Task statement
The data below holds the lines to copy: everything from the line containing "This screenshot has width=1396, height=868." to the line containing "Task: Toggle the Earnings series visibility", both ends included, set down exactly.

[Start of section]

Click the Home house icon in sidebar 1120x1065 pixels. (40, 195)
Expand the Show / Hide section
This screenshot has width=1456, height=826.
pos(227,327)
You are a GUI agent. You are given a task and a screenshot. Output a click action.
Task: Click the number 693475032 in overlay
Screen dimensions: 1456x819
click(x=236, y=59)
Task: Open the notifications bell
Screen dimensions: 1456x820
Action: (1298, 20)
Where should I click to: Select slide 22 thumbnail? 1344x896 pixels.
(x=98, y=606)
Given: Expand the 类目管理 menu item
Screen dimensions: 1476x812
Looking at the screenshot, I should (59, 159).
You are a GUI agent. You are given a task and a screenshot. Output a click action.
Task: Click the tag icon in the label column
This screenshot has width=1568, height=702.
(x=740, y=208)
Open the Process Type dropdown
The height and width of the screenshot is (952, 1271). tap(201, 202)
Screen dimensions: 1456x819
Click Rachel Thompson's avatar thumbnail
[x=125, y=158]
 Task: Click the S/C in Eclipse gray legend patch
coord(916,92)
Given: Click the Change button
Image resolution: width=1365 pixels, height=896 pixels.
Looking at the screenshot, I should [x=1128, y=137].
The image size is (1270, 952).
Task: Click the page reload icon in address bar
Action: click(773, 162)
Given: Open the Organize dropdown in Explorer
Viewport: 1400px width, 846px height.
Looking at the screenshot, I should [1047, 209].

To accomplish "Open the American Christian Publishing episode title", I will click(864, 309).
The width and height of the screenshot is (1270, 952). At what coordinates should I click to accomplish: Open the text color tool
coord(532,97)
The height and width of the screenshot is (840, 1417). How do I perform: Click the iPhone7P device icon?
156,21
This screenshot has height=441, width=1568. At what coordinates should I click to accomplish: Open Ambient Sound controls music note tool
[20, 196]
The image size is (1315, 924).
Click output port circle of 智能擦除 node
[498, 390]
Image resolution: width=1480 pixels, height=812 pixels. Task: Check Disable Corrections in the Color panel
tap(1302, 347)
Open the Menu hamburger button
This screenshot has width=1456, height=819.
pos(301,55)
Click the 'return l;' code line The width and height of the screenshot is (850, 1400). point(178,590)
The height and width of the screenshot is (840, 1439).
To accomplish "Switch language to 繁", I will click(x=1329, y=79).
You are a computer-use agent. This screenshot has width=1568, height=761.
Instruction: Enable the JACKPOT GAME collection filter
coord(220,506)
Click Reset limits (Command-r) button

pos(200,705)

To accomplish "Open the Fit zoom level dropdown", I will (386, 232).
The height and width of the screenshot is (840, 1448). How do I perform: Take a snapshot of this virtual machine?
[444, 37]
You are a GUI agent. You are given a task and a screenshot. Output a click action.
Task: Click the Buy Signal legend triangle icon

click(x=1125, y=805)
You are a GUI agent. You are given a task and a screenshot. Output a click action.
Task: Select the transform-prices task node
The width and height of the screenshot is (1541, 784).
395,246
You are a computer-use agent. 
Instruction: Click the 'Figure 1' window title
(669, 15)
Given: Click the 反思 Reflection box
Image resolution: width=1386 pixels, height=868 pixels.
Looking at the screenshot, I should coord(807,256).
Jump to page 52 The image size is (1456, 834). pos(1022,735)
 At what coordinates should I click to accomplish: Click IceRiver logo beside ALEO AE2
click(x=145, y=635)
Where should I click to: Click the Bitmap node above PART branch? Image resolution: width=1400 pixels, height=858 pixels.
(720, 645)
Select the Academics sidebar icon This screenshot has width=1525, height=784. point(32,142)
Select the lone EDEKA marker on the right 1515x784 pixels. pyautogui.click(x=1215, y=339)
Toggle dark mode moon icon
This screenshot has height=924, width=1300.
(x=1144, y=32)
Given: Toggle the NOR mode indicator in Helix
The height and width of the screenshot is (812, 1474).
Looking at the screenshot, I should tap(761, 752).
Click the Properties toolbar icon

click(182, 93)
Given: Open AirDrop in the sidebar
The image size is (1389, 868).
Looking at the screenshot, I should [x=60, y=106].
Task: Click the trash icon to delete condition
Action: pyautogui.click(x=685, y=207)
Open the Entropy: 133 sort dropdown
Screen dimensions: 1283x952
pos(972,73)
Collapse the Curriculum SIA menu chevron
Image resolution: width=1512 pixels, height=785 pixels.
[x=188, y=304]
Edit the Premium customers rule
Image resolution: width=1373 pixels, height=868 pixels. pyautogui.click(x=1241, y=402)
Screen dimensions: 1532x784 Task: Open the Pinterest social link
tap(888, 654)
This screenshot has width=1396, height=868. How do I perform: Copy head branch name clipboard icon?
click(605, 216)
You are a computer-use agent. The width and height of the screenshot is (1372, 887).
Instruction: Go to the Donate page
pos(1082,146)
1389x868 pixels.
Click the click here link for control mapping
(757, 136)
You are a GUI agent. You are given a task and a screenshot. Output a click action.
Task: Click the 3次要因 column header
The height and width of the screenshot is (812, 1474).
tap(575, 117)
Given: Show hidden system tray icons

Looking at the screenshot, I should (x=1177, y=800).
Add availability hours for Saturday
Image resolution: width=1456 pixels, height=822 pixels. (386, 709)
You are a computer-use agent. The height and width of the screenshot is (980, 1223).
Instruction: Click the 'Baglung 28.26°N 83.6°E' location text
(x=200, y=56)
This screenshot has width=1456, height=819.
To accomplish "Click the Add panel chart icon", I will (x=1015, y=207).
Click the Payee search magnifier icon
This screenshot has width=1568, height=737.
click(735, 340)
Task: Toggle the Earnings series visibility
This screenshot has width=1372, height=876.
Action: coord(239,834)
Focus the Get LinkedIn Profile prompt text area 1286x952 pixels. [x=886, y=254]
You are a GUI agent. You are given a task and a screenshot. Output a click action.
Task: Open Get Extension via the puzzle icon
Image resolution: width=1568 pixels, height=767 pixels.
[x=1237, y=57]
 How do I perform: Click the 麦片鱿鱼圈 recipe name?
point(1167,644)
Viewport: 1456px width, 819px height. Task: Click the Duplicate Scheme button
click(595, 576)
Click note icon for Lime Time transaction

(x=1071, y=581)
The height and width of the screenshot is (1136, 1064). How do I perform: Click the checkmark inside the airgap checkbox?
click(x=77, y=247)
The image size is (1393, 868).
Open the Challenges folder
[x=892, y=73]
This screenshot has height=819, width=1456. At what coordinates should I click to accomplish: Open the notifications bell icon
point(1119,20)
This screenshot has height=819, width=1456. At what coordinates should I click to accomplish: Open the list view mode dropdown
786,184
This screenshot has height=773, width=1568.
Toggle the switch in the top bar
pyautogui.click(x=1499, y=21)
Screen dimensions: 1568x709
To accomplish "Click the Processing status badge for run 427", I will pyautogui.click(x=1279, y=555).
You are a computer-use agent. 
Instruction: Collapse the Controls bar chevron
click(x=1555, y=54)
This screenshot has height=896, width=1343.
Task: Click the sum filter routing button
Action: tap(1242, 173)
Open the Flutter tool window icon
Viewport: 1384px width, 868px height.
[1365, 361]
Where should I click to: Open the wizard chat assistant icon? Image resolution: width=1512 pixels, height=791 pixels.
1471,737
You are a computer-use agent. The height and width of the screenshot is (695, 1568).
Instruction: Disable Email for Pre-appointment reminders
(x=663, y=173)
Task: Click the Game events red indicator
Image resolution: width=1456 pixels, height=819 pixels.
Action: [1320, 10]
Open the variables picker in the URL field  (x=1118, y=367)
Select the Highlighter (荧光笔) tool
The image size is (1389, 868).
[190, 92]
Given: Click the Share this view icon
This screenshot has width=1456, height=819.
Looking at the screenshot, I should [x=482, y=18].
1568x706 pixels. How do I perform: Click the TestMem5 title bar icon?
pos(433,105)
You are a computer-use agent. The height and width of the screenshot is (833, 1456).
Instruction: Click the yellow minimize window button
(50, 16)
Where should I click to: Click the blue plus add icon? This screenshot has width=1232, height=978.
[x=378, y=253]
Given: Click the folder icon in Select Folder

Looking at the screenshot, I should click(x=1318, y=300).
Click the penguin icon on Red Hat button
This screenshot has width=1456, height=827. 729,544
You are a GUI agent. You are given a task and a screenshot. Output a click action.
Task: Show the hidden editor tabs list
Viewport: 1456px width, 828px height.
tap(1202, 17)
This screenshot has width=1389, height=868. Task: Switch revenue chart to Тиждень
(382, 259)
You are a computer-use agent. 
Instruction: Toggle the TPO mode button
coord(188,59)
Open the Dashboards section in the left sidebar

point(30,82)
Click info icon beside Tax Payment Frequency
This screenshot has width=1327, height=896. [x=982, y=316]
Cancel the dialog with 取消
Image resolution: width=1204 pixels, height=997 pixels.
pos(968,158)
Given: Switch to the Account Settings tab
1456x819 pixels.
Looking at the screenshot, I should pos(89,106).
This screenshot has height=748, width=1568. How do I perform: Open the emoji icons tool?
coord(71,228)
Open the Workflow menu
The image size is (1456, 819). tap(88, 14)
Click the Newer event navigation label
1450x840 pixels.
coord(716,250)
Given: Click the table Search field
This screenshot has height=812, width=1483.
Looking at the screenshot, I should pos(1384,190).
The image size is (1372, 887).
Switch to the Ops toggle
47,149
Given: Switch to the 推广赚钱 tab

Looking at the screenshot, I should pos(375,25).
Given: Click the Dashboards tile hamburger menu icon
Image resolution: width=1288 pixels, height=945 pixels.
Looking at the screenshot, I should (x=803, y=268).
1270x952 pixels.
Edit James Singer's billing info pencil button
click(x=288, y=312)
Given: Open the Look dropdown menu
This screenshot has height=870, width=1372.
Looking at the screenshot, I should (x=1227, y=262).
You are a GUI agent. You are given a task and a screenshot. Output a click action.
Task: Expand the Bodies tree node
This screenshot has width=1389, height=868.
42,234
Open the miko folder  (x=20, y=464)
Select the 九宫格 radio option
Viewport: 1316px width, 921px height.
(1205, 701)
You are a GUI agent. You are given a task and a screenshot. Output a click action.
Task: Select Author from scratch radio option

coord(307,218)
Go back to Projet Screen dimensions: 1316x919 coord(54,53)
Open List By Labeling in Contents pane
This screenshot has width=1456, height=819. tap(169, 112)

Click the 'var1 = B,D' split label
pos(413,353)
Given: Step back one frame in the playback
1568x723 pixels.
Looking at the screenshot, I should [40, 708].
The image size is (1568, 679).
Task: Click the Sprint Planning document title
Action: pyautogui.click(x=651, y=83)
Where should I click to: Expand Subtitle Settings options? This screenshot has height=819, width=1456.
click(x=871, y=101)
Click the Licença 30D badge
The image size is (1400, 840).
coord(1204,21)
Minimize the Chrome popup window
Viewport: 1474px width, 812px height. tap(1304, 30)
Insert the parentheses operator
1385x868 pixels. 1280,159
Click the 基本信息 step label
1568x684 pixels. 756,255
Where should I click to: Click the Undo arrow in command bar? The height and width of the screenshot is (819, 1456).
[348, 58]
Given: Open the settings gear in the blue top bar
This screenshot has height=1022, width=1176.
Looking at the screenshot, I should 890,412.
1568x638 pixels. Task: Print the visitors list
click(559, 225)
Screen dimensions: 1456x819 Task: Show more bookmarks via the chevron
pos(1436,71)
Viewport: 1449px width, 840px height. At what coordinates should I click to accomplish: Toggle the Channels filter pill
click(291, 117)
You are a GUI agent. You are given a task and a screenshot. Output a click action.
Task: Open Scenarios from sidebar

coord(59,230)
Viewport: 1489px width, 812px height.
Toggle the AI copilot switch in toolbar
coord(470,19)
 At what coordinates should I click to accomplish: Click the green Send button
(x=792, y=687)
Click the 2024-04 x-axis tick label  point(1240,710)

[End of section]

Result
This screenshot has width=1396, height=868. How do I perform: Copy head branch name clipboard icon?
click(605, 216)
You are a computer-use agent. The width and height of the screenshot is (1372, 887).
Instruction: Go to the Donate page
pos(1082,146)
1389x868 pixels.
Click the click here link for control mapping
(757, 136)
You are a GUI agent. You are given a task and a screenshot. Output a click action.
Task: Click the 3次要因 column header
The height and width of the screenshot is (812, 1474).
tap(575, 117)
Given: Show hidden system tray icons

Looking at the screenshot, I should (x=1177, y=800).
Add availability hours for Saturday
Image resolution: width=1456 pixels, height=822 pixels. (386, 709)
You are a computer-use agent. The height and width of the screenshot is (980, 1223).
Instruction: Click the 'Baglung 28.26°N 83.6°E' location text
(x=200, y=56)
This screenshot has width=1456, height=819.
To accomplish "Click the Add panel chart icon", I will (x=1015, y=207).
Click the Payee search magnifier icon
This screenshot has width=1568, height=737.
click(735, 340)
Task: Toggle the Earnings series visibility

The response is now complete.